He was pleased to take NIWA’s side then and enjoy his roasting of us, as he no doubt imagined it to be, but he must now face his error — the evidence has emerged which kicks it into touch, as we always hoped it would. Nor must he take my word for it — he just needs to listen to NIWA’s own legal counsel.

He, Tim Mahood, has told us in writing that NIWA lost their record of the corrections to the temperatures and the reasons for those corrections. NIWA no longer complain that we already “have” those corrections and that we are being a nuisance, although they have not yet apologised for citing numerous sources for the corrections which all proved false when we checked them. Of course, NIWA knew they were false when they supplied them, for they knew the adjustments didn’t exist.

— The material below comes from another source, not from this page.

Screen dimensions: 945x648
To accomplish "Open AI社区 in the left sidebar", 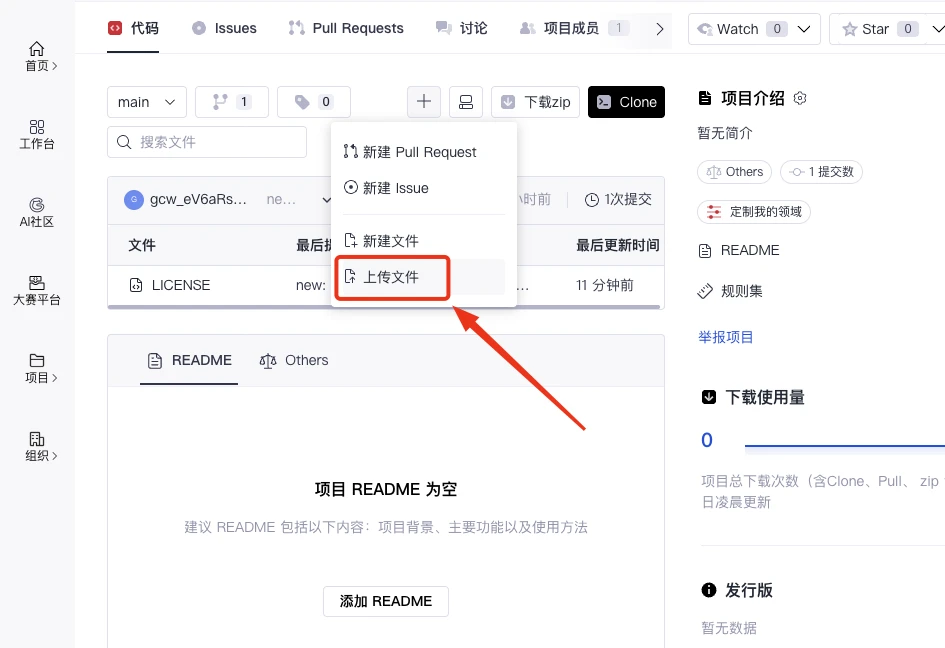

So will we discover what sort of a man is Mr Renowden? If he prefers to disagree with NIWA and to cling to the idea that there are reasons for large (or any) adjustments to the temperature readings, he should declare what those reasons are and what are those adjustments, to which stations. However, NIWA, whose cause he so vigorously defends, will be unable to assist him.

If, on the other hand, he agrees with NIWA, that no reasons for large adjustments are known, he should apologise to us, for we said just that in the paper he so vehemently disagreed with.

If, in response to this glad news, he says nothing, then that will say everything.

Have a nice day, Gareth.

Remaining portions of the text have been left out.